Task data:
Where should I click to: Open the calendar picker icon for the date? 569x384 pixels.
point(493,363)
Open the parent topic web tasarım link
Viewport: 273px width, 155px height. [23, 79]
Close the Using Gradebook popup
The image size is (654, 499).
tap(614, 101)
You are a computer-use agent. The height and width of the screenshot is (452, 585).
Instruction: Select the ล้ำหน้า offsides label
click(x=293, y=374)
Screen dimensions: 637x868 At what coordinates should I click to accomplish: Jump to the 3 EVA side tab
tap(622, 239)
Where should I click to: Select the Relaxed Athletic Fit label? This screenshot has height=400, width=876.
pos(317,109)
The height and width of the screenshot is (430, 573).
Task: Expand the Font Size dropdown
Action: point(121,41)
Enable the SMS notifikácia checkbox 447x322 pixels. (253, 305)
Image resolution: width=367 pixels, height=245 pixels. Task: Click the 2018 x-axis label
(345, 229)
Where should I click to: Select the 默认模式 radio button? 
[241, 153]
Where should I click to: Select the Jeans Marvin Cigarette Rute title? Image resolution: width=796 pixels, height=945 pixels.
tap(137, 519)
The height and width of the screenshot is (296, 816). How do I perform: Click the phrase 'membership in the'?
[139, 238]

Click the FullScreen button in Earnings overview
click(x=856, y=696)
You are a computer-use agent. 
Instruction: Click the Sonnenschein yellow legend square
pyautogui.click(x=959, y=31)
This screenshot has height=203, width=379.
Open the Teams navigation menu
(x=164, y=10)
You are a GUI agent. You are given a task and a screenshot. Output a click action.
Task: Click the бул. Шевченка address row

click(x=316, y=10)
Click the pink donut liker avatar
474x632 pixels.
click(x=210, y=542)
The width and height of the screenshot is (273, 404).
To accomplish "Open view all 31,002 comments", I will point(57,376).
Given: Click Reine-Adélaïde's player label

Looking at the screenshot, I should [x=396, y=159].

Task directions: Please return the span of lines above that opens with the one containing "Where should I click to: Select the Relaxed" and closes with the final line, both included, exactly as written and nothing more.

Expected answer:
Where should I click to: Select the Relaxed Athletic Fit label? This screenshot has height=400, width=876.
pos(317,109)
The height and width of the screenshot is (430, 573).
Task: Expand the Font Size dropdown
Action: point(121,41)
Enable the SMS notifikácia checkbox 447x322 pixels. (253, 305)
Image resolution: width=367 pixels, height=245 pixels. Task: Click the 2018 x-axis label
(345, 229)
Where should I click to: Select the 默认模式 radio button? 
[241, 153]
Where should I click to: Select the Jeans Marvin Cigarette Rute title? Image resolution: width=796 pixels, height=945 pixels.
tap(137, 519)
The height and width of the screenshot is (296, 816). How do I perform: Click the phrase 'membership in the'?
[139, 238]

Click the FullScreen button in Earnings overview
click(x=856, y=696)
You are a computer-use agent. 
Instruction: Click the Sonnenschein yellow legend square
pyautogui.click(x=959, y=31)
This screenshot has height=203, width=379.
Open the Teams navigation menu
(x=164, y=10)
You are a GUI agent. You are given a task and a screenshot. Output a click action.
Task: Click the бул. Шевченка address row

click(x=316, y=10)
Click the pink donut liker avatar
474x632 pixels.
click(x=210, y=542)
The width and height of the screenshot is (273, 404).
To accomplish "Open view all 31,002 comments", I will point(57,376).
Given: Click Reine-Adélaïde's player label

Looking at the screenshot, I should [x=396, y=159].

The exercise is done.